A/N: In all of my Phantom of the Opera stories, Erik should be pictured as Leroux's version, with the more severe deformity and the mask covering his entire face, while his voice is that of Michael Crawford's magnificent stage portrayal. All other characters can be pictured as those from Webber's 2004 movie.Please note that though I briefly reference my story "Between Hate and Love," that story is not intended to be read as being specifically in this alternate universe. It is part of my general PotO headcanon, while this story is not.
Written for the Caesar's Palace Challenge: 12 Days of Christmas, Level 1: One True Pear, Prompt: Meg Giry/Raoul de Chagny. Also fulfills Caesar's Palace Emotions Challenge, Prompt 12: Unloved.
Disclaimer: The Phantom of the Opera is the property of Gaston Leroux and Andrew Lloyd Webber. No copyright infringement is intended.
I begged him. I pleaded with him by all that was holy, but evoking God's name does not gain you mercy from the Devil, and as I stared into those golden eyes blazing out of their sockets in that darkness, I knew I saw reflected there the fires of Hell.
"Christine!" I cried out. "Christine!"
"Do not dare to say her name, sir!" said the lipless mouth of the monster. "She has rejected you; she shall be my wife!"
"Does her sacrifice mean nothing to you?" I asked, weeping.
The Devil laughed, and the sound reverberated through the dark chamber. "Sacrifice? What sacrifice? Now we shall live on music, she and I, and we shall be free of this prison, the Palais Garnier. Her soul shall sing only for me. You cannot believe that her soul could ever sing for a milksop like you!"
In rage, I ran at him, but it was as though my feet were made of lead. He laughed again and dragged Christine up to his throne. Sitting, he drew her to him, and with a flash of his cloak, they vanished—
"Christine! Christine!" My eyes flew open and my body jerked upright.
A light flickered behind me, and I turned, breathing heavily, to meet the eyes of my wife. Resentment, rage, even hatred would have been better than the profound sadness in her sweet brown eyes. Guilt came crashing down again, dulling the old horror of the recurring dream. What could I say? What excuse could I make? She had heard it all for herself, as she had on a thousand other nights like this one.
I reached out to smooth her blonde hair, knotted and tangled with sleep, but she pulled away. She rose and went to stare out the open window.
"Five years," she whispered to the eternal lights of the Parisian night. "Five years, and still my husband wakes up calling the name of another woman." The gentle pain in her voice tore my soul with guilt.
"Meg," I whispered. Even as she stood at the window, the breeze gently ruffling her nightdress, I seemed to see not her but Christine, in the white gown she had worn in Hannibal the night I first saw her again. That night, white had suggested the innocence and exquisite purity of Christine Daae. Tonight, on Meg de Chagny, it meant nothing at all.
I got up and went to her, wrapping my arms around her waist and burying my face in her hair. "I'm sorry, Little Meg," I whispered. "I love you."
"I know," she said, leaning into me. "But you loved her first, and you still love her most."
I nodded. What folly had driven me to marry the bosom friend of the woman I truly loved? Perhaps it was because Meg, like myself, had felt the need to cling to the others who had experienced the horrors we had gone through. Whatever the reason, it had been a mistake. Day by day my thoughts were still for Christine: where she was, whether she had found some happiness in the music of her fallen angel, whether she was still alive or whether the monster's fiery rage had ultimately consumed even the woman he loved—If only I knew! Perhaps then I would be able to find some peace…
"Raoul?"
"I'm sorry, Little Meg." It was far too little to heal far too much hurt. "I am trying."

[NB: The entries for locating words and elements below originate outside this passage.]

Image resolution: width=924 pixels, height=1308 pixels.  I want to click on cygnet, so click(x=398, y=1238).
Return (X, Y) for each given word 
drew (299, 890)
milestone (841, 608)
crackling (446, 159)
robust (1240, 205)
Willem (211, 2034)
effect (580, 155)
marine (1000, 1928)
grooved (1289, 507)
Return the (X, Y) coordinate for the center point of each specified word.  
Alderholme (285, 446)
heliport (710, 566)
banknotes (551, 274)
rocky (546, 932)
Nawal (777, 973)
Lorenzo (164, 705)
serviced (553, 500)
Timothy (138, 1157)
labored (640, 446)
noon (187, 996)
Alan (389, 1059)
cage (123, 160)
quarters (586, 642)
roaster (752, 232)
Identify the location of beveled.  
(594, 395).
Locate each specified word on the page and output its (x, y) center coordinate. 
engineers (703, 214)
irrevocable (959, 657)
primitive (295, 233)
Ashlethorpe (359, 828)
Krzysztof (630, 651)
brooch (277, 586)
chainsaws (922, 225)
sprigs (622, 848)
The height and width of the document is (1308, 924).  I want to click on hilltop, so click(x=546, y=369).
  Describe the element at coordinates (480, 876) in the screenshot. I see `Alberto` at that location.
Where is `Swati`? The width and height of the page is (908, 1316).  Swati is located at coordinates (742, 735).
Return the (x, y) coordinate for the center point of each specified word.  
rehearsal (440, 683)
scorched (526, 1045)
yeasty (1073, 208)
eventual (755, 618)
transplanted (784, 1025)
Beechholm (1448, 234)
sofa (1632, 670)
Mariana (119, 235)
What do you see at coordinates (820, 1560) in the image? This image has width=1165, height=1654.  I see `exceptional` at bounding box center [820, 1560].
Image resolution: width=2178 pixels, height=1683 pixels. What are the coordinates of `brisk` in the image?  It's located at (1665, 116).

"I know." She reached up and laid her hand against my cheek. "I'm sorry, too. I married you because I knew we would never be able to forget, and I thought it would be best if we shared it together. I know now that I was wrong. But it is also wrong for me to expect you to forget when I married you knowing you couldn't."
I kissed her hair, trying to feel some part of the passion I had felt when I held Christine this way. "You deserve better than this. You deserve to be loved and cherished by a man who sees only you and not the ghost of a woman who came before."
"And my mother deserved better than the empty, passionless man who was my father, and if she had chosen to follow her heart, perhaps none of this would have happened. We cannot go back, Raoul. We can only make the best of the choices we have already made."
"And of those things we had no choice in," I added. I thought of Christine disappearing down the path behind the mirror, which my dreams had so distorted that sometimes I almost believed they had really vanished into the air. The passage beyond it had been a maze of mirrors into which the Phantom and Christine had quickly disappeared beyond hope of discovery, while a score of policemen had died in the maze's deadly traps during the following days. In time even I had had to give up the search and admit that they were long gone.
"Yes, and of those things we had no choice in." Meg turned around in my arms and laid her head on my chest. We seemed to stand there for many hours, and I do not know what she thought of as she leaned against me. For myself, my thoughts were still, as I believe they always will be, only for Christine.